Questions to answer ->
a – Extract a passage from the article on removing speckles from images below. Begin at the words "The researchers applied" and stop after "cinematography and photography.".
b – Answer these questions using the article on removing speckles from images below:
(i) In which journal were the team's results published?
(ii) Which three kinds of images does Dr. Ray name as commonly having speckles?
(iii) What does the diffusion model view the image as?

Provided text ->

+ + + + + + +

The system will be used for observation or image capture in a variety of applications in industrial, military, consumer and medical settings

Mandi: Indian Institute of Technology Mandi researchers are using mathematical modelling to improve the quality of images captured by various imaging systems. Imaging systems are used for observation or image capture in a variety of applications in industrial, military, consumer and medical settings. They typically comprise of a camera, imaging lens and possibly a source of light. Active Imaging is the reflection of light collected from an object when a light source is used to illuminate it.

The research team led by Dr. Rajendra Kumar Ray used mathematical methods to eliminate speckles. They have used a grey level indicator-based nonlinear telegraph diffusion model which views the image as an elastic sheet, which when compressed, removes the speckles.

The results of their work have been published in the Society for Industrial and Applied Mathematics (SIAM) Journal of Imaging Sciences.

The proposed technique uses the benefit of the combined effects of diffusion equation as well as the wave equation. The wave nature of the system preserves the high oscillatory and texture patterns in an image. One of the main advantages of this partial differential equation (PDE)-based approach is that it has a strong theoretical base, which is not always certain for a non-PDE based approach.

“Operating our camera under flash mode is a simple example of active imaging” explains Dr. Ray, adding that active imaging is extensively used in many high-tech applications ranging from biomedical imaging to satellite-based surveillance.

The quality of images generated using some active imaging techniques are degraded by the presence of ‘speckles’. Speckles render the images grainy and result in loss of details. They can be caused by the imaging equipment itself or by the external environment associated with image capture, transfer or storage.

“Speckles are common in ultrasound, laser and synthetic aperture radar (SAR) images”, says Dr. Ray; these types of imaging systems are extensively used in critical applications like military surveillance and medical diagnosis. The poor image quality due to speckles, not only makes analysis unreliable or even dangerous but also renders automated image processing tasks difficult. Complex despeckling operations are therefore necessary to extract the actual image signal from the speckle noise. 

“The proposed approach enjoys the benefits of both telegraph-diffusion equation and the grey level of the image, which is not only robust to remove noise from images but also preserves image structural details”, says Dr. Ray on the superiority of their method over existing despeckling approaches in its genre.

The researchers applied their model on test images and a few real-time SAR images, into which defects were deliberately introduced. They then compared the despeckling efficiency of their model with other existing models and showed that their model was superior to others.

“Our next aim is to apply this model into biomedical and SAR image processing”, says Dr. Ray, about the future of this development.

The removal of speckles is, as can be expected, critical in medical imaging applications, as well as in defence applications for surveillance operations.  Apart from these high-tech applications, despeckling will also find use in imaging activities including cinematography and photography.

+ + + + + + +

Dataset excerpts ->
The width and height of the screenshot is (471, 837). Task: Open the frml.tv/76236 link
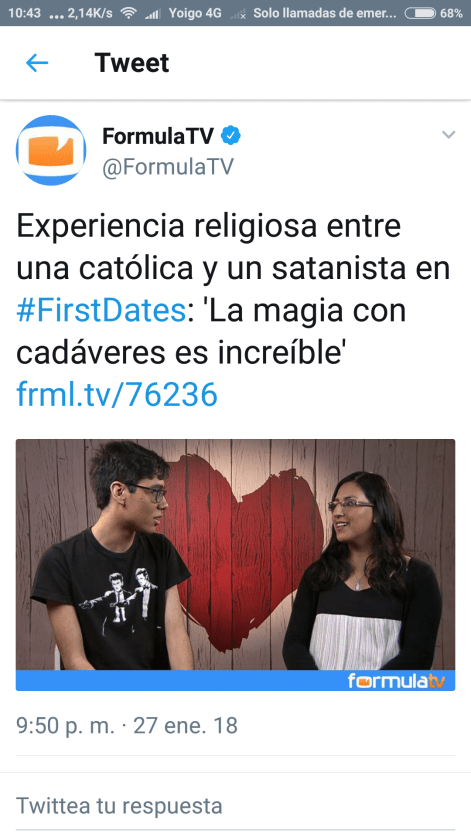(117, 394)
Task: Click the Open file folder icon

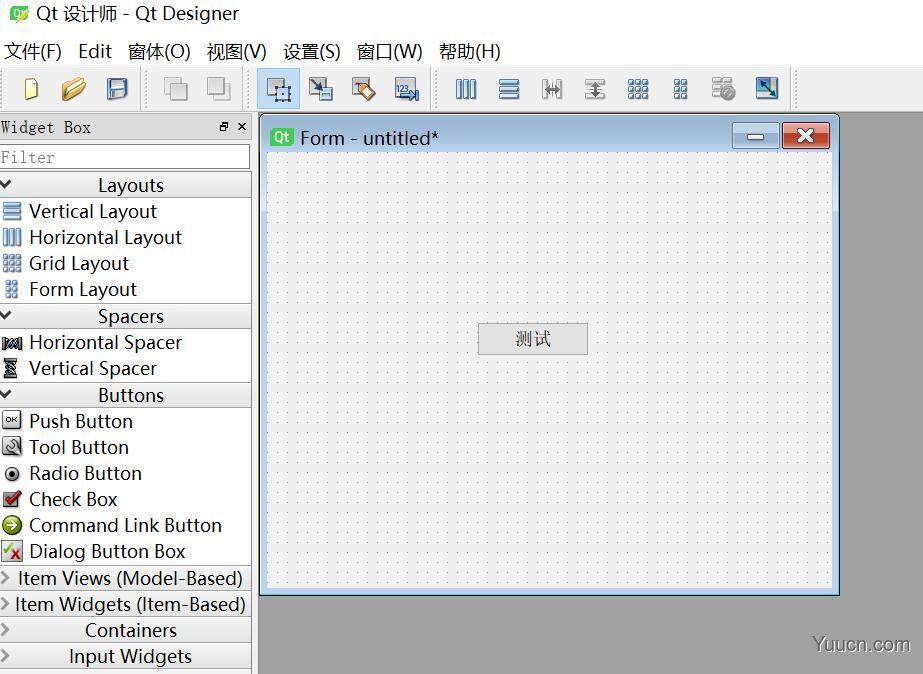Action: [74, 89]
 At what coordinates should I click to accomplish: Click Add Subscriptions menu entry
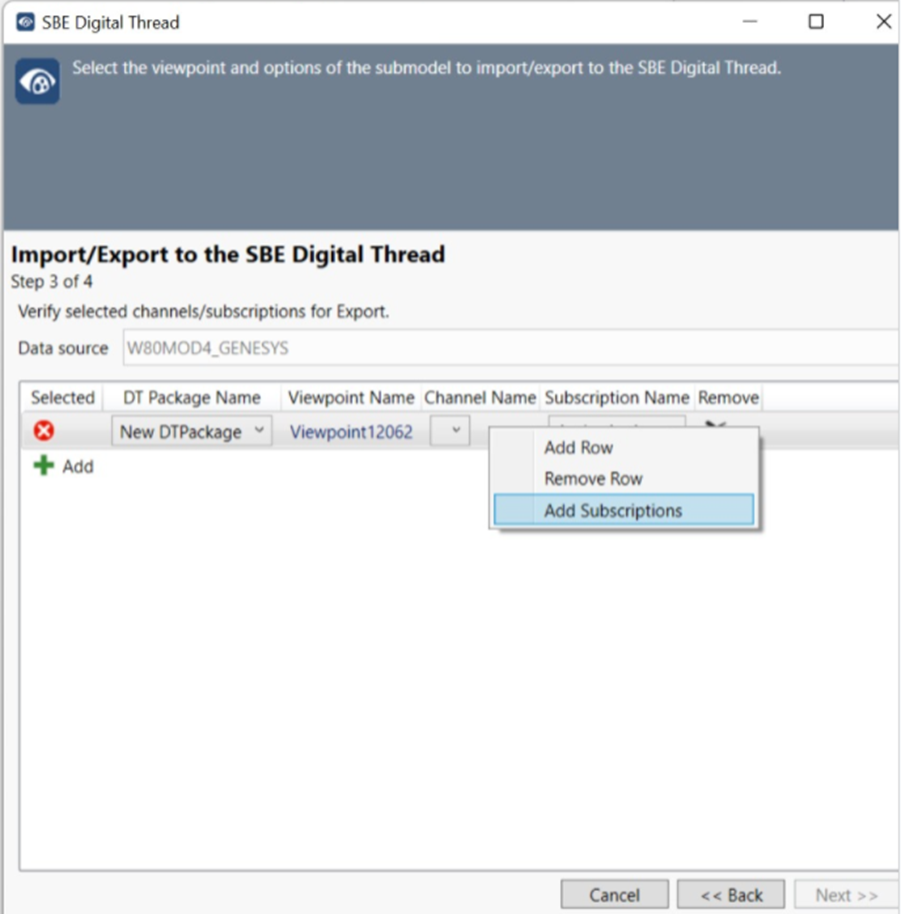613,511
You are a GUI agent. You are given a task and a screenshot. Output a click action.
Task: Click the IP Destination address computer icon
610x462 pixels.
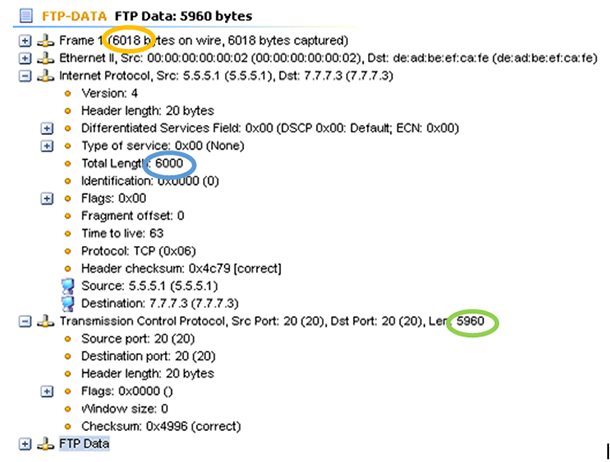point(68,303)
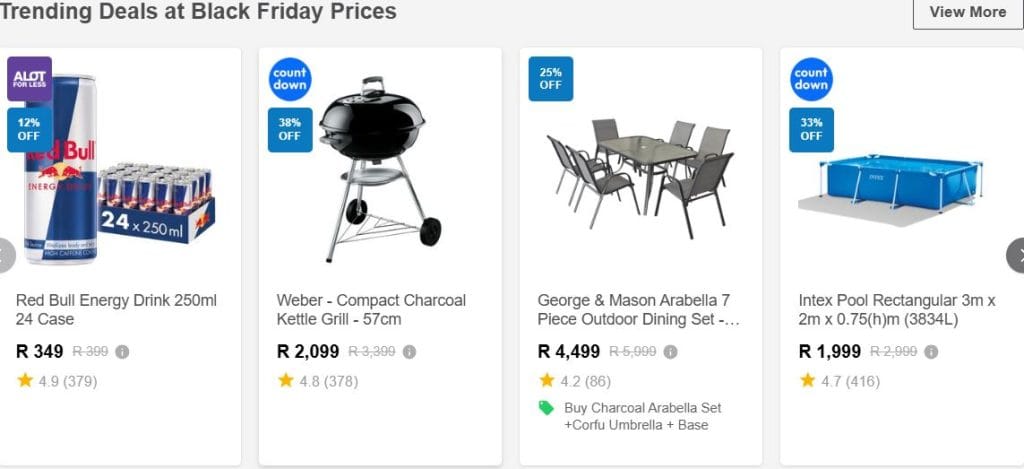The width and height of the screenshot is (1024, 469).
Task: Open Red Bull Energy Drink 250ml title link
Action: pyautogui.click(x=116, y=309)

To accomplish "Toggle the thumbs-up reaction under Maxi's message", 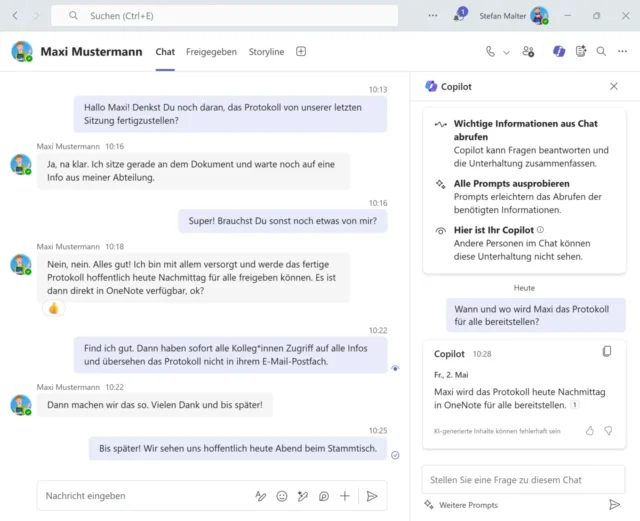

+ + + + + + +

Exercise results ->
a –
The researchers applied their model on test images and a few real-time SAR images, into which defects were deliberately introduced. They then compared the despeckling efficiency of their model with other existing models and showed that their model was superior to others.

“Our next aim is to apply this model into biomedical and SAR image processing”, says Dr. Ray, about the future of this development.

The removal of speckles is, as can be expected, critical in medical imaging applications, as well as in defence applications for surveillance operations.  Apart from these high-tech applications, despeckling will also find use in imaging activities including cinematography and photography.

b –
(i) The Society for Industrial and Applied Mathematics (SIAM) Journal of Imaging Sciences.
(ii) Ultrasound, laser and synthetic aperture radar (SAR) images.
(iii) An elastic sheet.